Mungkin beberapa di antara kita ada yang memilih untuk menutup semua aksesnya, ya itu tentu hak setiap orang tua ya.. Beda style parenting bukan berarti dosa kan..

Cuman kalau saya, ya itu tadi.. Kebalikannya, saya tidak ingin menutup aksesnya, dan ingin membukanya luas dengan term and condition yang berlaku.

  • Memberinya batasan dalam mengakses Youtube. Misalnya cuma 15 menit sehari, dengan mengaktifkan parental control.
  • Memperbolehkannya bermain gadget dan mengunduh games, tapi dengan batasan. Misalnya anya boleh dimainkan saat weekend dan parental control yang aktif. Sehingga dia tidak bisa sembarangan download game yang aneh-aneh. Untungnya sampai sekarang dia justru lebih tertarik bermain aplikasi edukatif di gadget, seperti puzzle, mewarnai, mencocokkan gambar, dll. Mungkin karena saya juga eggak pernah ngenalin games lain kali ya.. Dasarnya kami enggak ada yang suka ngegames.
  • Memperbolehkannya nonton TV, tapi khusus untuk acara-acara yang berfaedah. Kebetulan saya bukan penggemar sinetron, apalagi dangdut-dangdut apalah itu.. Jadi enggak terlalu khawatir sama efek sinetron. Lha wong, tiap malem TV di rumah selalu mati. Paling pol, yang ditonton Discovery Channel atau Net TV, dan yang ter-urgent kemarin adalah nonton AsNTM bareng Luna. Kadang jujur ya, pengin mantengin Star World dan ngikutin Revenge atau 2 Broke Girls, tapi kok males kalau harus ditonton bareng anak.Karena acara itu enggak ada urgensinya dan enggak ada faedahnya bagi kehidupan kami sekeluarga.
  • Membebaskannya menyukai tokoh idola siapapun. Mau band lah, girlband, boyband, terserah.. Masa-masa muda yang ngefans artis gila-gilaan itu akan jadi kenangan indah. Dan saya enggak akan menghalang-halanginya membuat kenangan tersebut. Semua orang berhak alay, dan berbahagialah kamu yang pernah alay pada masa mudamu. LOL. Kalau kita khawatir pada band tersebut memberi pengaruh buruk pada kehidupannya. Ya jangan asal judging, cari tahu dasarnya dulu, baru komunikasikan dengan anak. Semakin dicounter dan judging, wajar kalau para ABG bisa berubah jadi singa, dan kemudian menjaga jarak dengan kita. Enggak mau juga kan, anak kita besok menjaga jarak dengan kita, gara-gara kita terlalu membatas-batasinya dan tidak menghormati pilihannya.
  • Mengikuti update tren kehidupannya saat ini, dan bukannya memaksa mengikuti tren kita jaman baheula. Siapa seleb yang dia ikuti, kita kepoin.. Bagaimana kehidupannya di sosmed juga kita perhatikan. Banyak kok, ibu-ibu yang mainan sosmed sebenernya cuma buat ngawasin anaknya.
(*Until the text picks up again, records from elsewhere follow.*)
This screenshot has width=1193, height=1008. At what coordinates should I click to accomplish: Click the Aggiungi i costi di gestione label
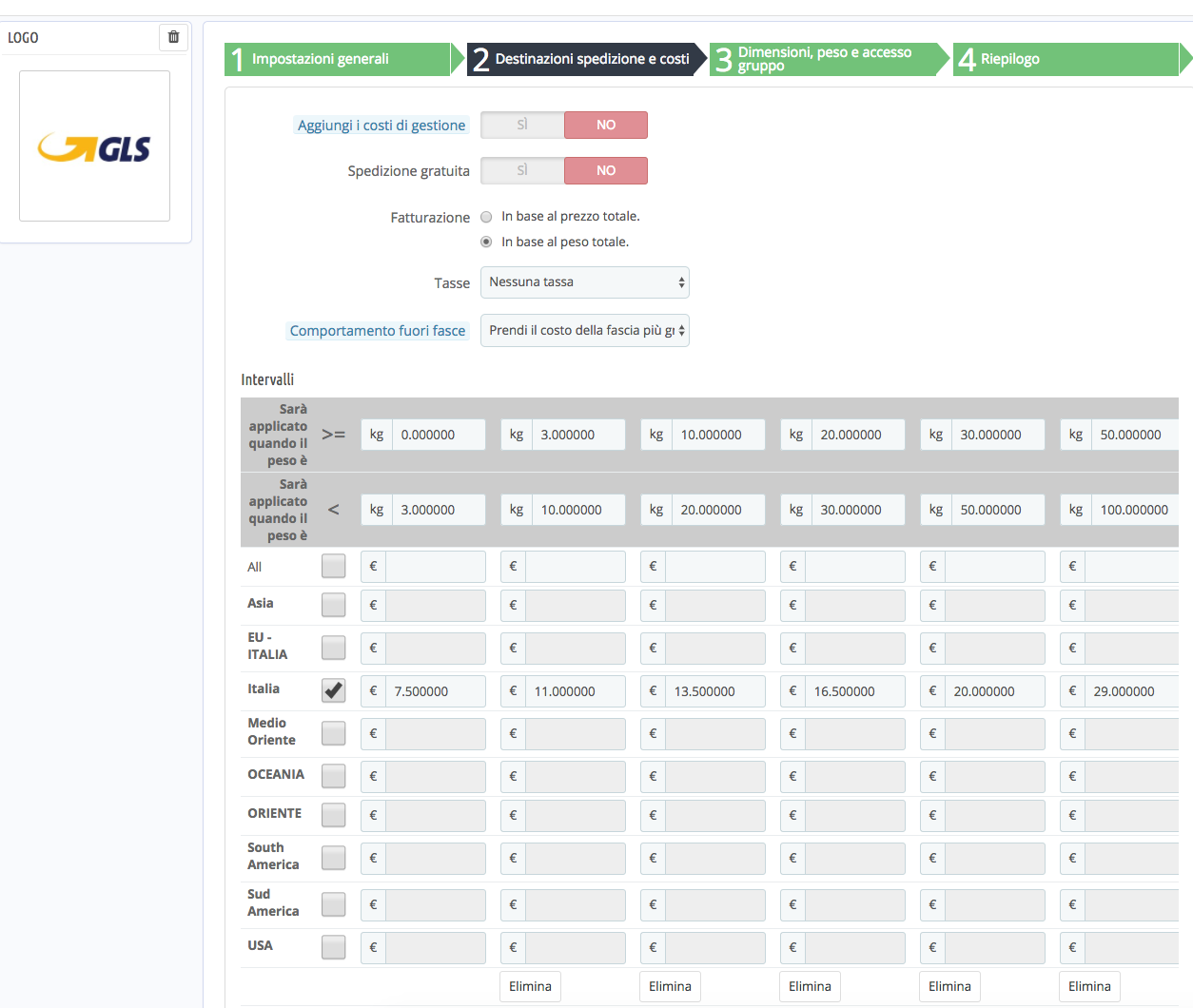coord(381,126)
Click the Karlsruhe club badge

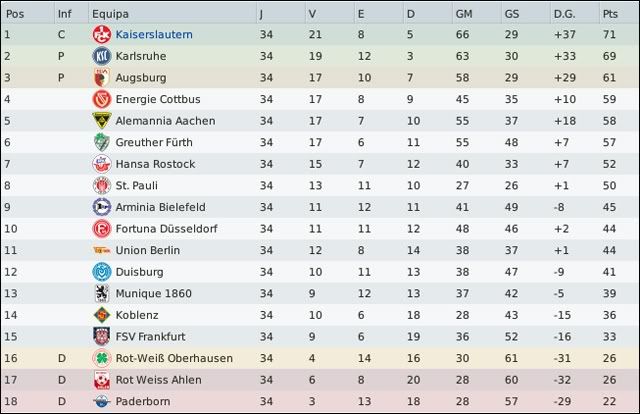[100, 56]
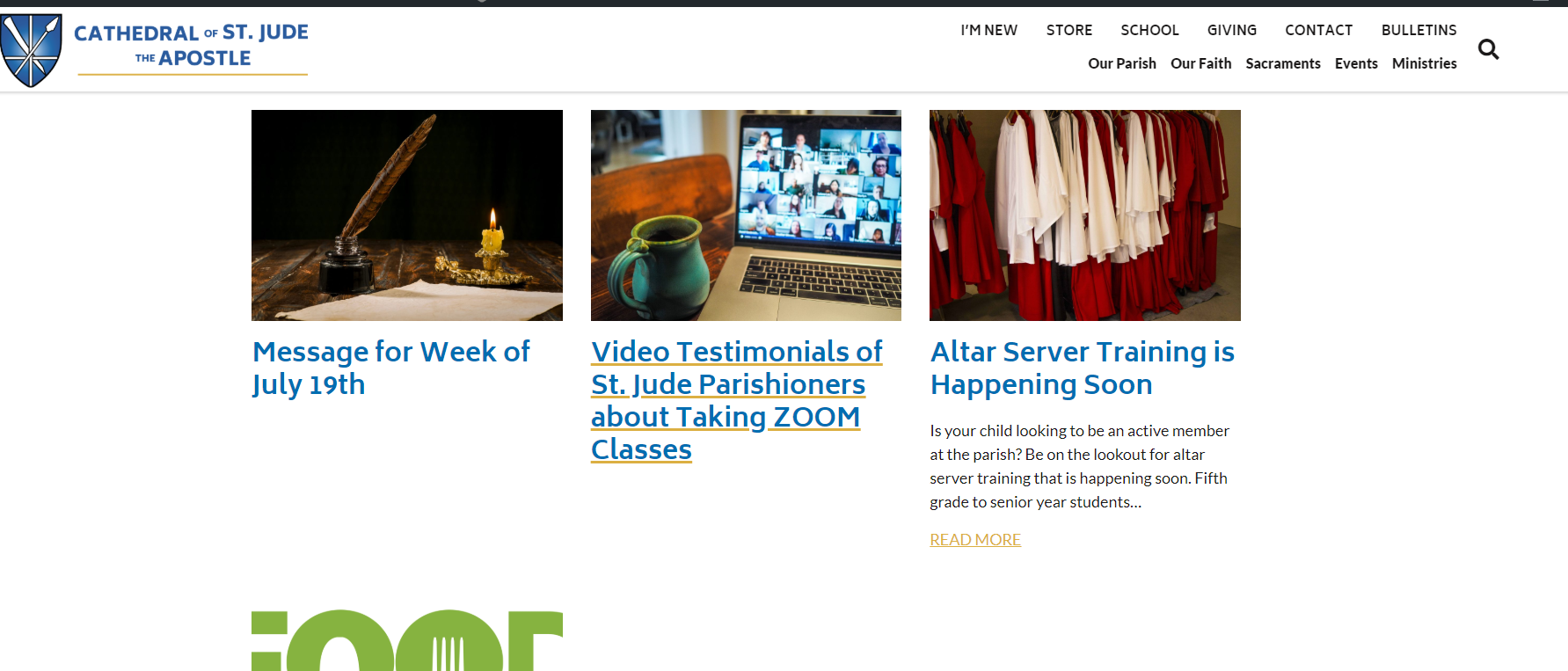The width and height of the screenshot is (1568, 671).
Task: Open the CONTACT page
Action: (1318, 30)
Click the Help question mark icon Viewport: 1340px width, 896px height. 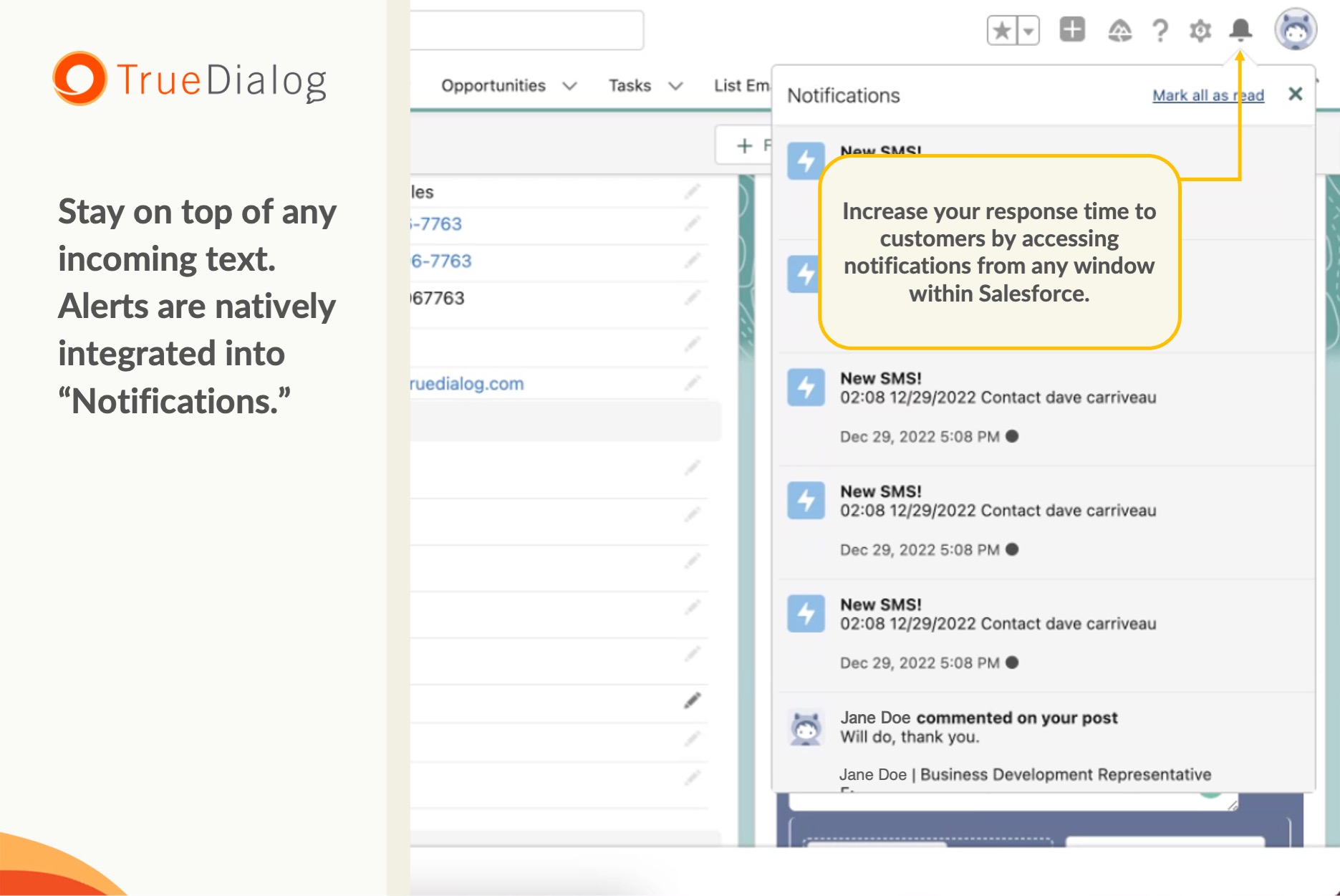pyautogui.click(x=1160, y=31)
LOL. Hingga akhirnya, pada satu titik kita menyadari bahwa dia sudah dewasa, sudah bisa dipercaya, dan tidak perlu diawasi lagi. Saya sih percaya, fase kita percaya pada anak itu setelah kita lulus melewati fase mengawasinya tiada henti dan menasehatinya dari hati ke hati, hingga berhenti pada satu titik bahwa “anakku bisa dipercaya, dia bertanggung jawab, dan bisa membedakan mana yang baik, mana yang buruk.”
  • Memberinya informasi pendidikan seks sejak dini, supaya dia tidak mencari dan mendapatkannya justru dari orang lain. Semakin ditutup-tutupi, anak semakin penasaran mencari tahu sendiri. Gawat kan, kalau dia justru mendapatkan informasi dari orang lain. Ya kalau bisa dipercaya, ya kalau enggak. Dan menurut saya, memberikan pendidikan seks usia dini itu tidak terbatas pada ini organ reproduksi perempuan, ini laki-laki. Tetapi juga memberinya pemahaman bahwa setiap orang berhak memutuskan ingin seperti apa dia berpakaian. Tidak melulu cara berpakaian diidentikkan dengan seks, kan..

Baca juga: Dari Drama Korea, The Moffats, Sampai Teenager Parenting Style

Udah lama enggak ngeblog, sekalinya nulis panjang juga ya ternyata. LOL. Semoga enggak ada yang capek, bacanya.

But, the bottom line is…

Dengan cara apa saya memprotect anak saya? Dengan memberinya kebebasan dengan batasan. Bukan memberinya pagar tinggi dan menutup aksesnya pada kemajuan dunia.

🙂

9 thoughts on “Dengan Cara Apa Kita Memprotect Anak Kita

  1. Aku setuju 🙂
    Aku pun hasil dari didikan orang tua yang tidak melarang ini itu tapi pengawasannya penuh. Tidak berusaha nutup apapun. Karena emang iya, semakin ditutup semakin penasaran. Dan pengertian orang tua itu ampuh. Anak akan lebih percaya orang tua.

  2. Saya suka dengan quote terakhirnya. Daripada membatasi anak-anak terlalu ketat, saya lebih memilih memberinya bekal supaya dia bisa membuat benteng sendiri. Anak-anak juga perlu belajar membuat benteng dengan bekal yang kita kasih. Kalau terlalu menutup akses, saya malah khawatir ketika sudah mendapatkan kebebasan nanti malah anak terkaget-kaget

  3. Aku sepakat sama poin memberikan pendidikan seks sejak dini supaya gak cari tau dari orang lain. Orang tuaku cukup demokratis untuk soal ini Mbak. Sampai sekarang pun aku dan Mama gak canggung mau bahas soal seks, tapi gak soal hubungan intim ya hahahaha …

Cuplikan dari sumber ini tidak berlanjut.